(Item-finding records)
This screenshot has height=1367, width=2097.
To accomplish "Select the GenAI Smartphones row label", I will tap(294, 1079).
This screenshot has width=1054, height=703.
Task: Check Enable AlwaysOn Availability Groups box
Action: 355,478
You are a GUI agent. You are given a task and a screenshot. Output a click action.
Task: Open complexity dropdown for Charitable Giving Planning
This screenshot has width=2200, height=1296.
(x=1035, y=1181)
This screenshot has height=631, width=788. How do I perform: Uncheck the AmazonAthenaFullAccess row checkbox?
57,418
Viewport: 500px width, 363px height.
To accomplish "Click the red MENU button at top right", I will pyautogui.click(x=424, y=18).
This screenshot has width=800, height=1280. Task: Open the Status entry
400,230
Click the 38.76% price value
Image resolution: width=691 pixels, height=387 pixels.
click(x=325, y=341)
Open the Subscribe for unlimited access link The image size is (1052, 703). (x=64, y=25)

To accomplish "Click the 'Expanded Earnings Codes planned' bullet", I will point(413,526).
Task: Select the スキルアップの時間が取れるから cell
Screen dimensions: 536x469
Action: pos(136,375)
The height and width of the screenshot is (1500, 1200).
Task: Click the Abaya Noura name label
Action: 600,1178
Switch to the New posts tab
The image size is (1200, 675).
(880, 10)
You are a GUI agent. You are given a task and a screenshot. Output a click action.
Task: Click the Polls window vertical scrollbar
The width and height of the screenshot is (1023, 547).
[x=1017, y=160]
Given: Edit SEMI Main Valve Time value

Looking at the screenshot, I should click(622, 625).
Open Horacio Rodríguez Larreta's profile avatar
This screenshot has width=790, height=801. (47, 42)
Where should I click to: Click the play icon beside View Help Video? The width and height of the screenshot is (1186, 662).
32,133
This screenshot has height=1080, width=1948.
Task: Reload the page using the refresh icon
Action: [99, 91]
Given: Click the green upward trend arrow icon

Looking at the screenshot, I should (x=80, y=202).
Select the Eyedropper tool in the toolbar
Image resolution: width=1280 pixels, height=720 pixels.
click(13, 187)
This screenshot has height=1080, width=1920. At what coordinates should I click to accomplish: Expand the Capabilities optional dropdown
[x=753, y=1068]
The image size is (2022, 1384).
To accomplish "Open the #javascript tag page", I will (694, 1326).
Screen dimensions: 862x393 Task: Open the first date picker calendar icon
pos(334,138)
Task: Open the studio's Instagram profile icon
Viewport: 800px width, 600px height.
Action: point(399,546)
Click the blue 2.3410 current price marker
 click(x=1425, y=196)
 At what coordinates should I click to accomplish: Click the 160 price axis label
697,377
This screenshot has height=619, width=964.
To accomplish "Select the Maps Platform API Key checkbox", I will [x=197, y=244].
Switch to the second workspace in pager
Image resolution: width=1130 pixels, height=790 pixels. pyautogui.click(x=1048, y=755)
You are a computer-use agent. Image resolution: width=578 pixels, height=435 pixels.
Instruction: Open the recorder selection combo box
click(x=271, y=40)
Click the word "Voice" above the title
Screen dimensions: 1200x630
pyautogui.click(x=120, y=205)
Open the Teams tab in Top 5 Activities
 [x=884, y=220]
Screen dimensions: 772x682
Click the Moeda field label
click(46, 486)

■ **GIVEN TASK**
Write out every one of the lines above word for word, with no changes.

■ **IN RESPONSE**
This screenshot has height=1367, width=2097.
To accomplish "Select the GenAI Smartphones row label", I will tap(294, 1079).
This screenshot has width=1054, height=703.
Task: Check Enable AlwaysOn Availability Groups box
Action: 355,478
You are a GUI agent. You are given a task and a screenshot. Output a click action.
Task: Open complexity dropdown for Charitable Giving Planning
This screenshot has width=2200, height=1296.
(x=1035, y=1181)
This screenshot has height=631, width=788. How do I perform: Uncheck the AmazonAthenaFullAccess row checkbox?
57,418
Viewport: 500px width, 363px height.
To accomplish "Click the red MENU button at top right", I will pyautogui.click(x=424, y=18).
This screenshot has width=800, height=1280. Task: Open the Status entry
400,230
Click the 38.76% price value
Image resolution: width=691 pixels, height=387 pixels.
click(x=325, y=341)
Open the Subscribe for unlimited access link The image size is (1052, 703). (x=64, y=25)

To accomplish "Click the 'Expanded Earnings Codes planned' bullet", I will point(413,526).
Task: Select the スキルアップの時間が取れるから cell
Screen dimensions: 536x469
Action: pos(136,375)
The height and width of the screenshot is (1500, 1200).
Task: Click the Abaya Noura name label
Action: 600,1178
Switch to the New posts tab
The image size is (1200, 675).
(880, 10)
You are a GUI agent. You are given a task and a screenshot. Output a click action.
Task: Click the Polls window vertical scrollbar
The width and height of the screenshot is (1023, 547).
[x=1017, y=160]
Given: Edit SEMI Main Valve Time value

Looking at the screenshot, I should click(622, 625).
Open Horacio Rodríguez Larreta's profile avatar
This screenshot has width=790, height=801. (47, 42)
Where should I click to: Click the play icon beside View Help Video? The width and height of the screenshot is (1186, 662).
32,133
This screenshot has height=1080, width=1948.
Task: Reload the page using the refresh icon
Action: [99, 91]
Given: Click the green upward trend arrow icon

Looking at the screenshot, I should (x=80, y=202).
Select the Eyedropper tool in the toolbar
Image resolution: width=1280 pixels, height=720 pixels.
click(13, 187)
This screenshot has height=1080, width=1920. At what coordinates should I click to accomplish: Expand the Capabilities optional dropdown
[x=753, y=1068]
The image size is (2022, 1384).
To accomplish "Open the #javascript tag page", I will (694, 1326).
Screen dimensions: 862x393 Task: Open the first date picker calendar icon
pos(334,138)
Task: Open the studio's Instagram profile icon
Viewport: 800px width, 600px height.
Action: point(399,546)
Click the blue 2.3410 current price marker
 click(x=1425, y=196)
 At what coordinates should I click to accomplish: Click the 160 price axis label
697,377
This screenshot has height=619, width=964.
To accomplish "Select the Maps Platform API Key checkbox", I will [x=197, y=244].
Switch to the second workspace in pager
Image resolution: width=1130 pixels, height=790 pixels. pyautogui.click(x=1048, y=755)
You are a computer-use agent. Image resolution: width=578 pixels, height=435 pixels.
Instruction: Open the recorder selection combo box
click(x=271, y=40)
Click the word "Voice" above the title
Screen dimensions: 1200x630
pyautogui.click(x=120, y=205)
Open the Teams tab in Top 5 Activities
 [x=884, y=220]
Screen dimensions: 772x682
Click the Moeda field label
click(46, 486)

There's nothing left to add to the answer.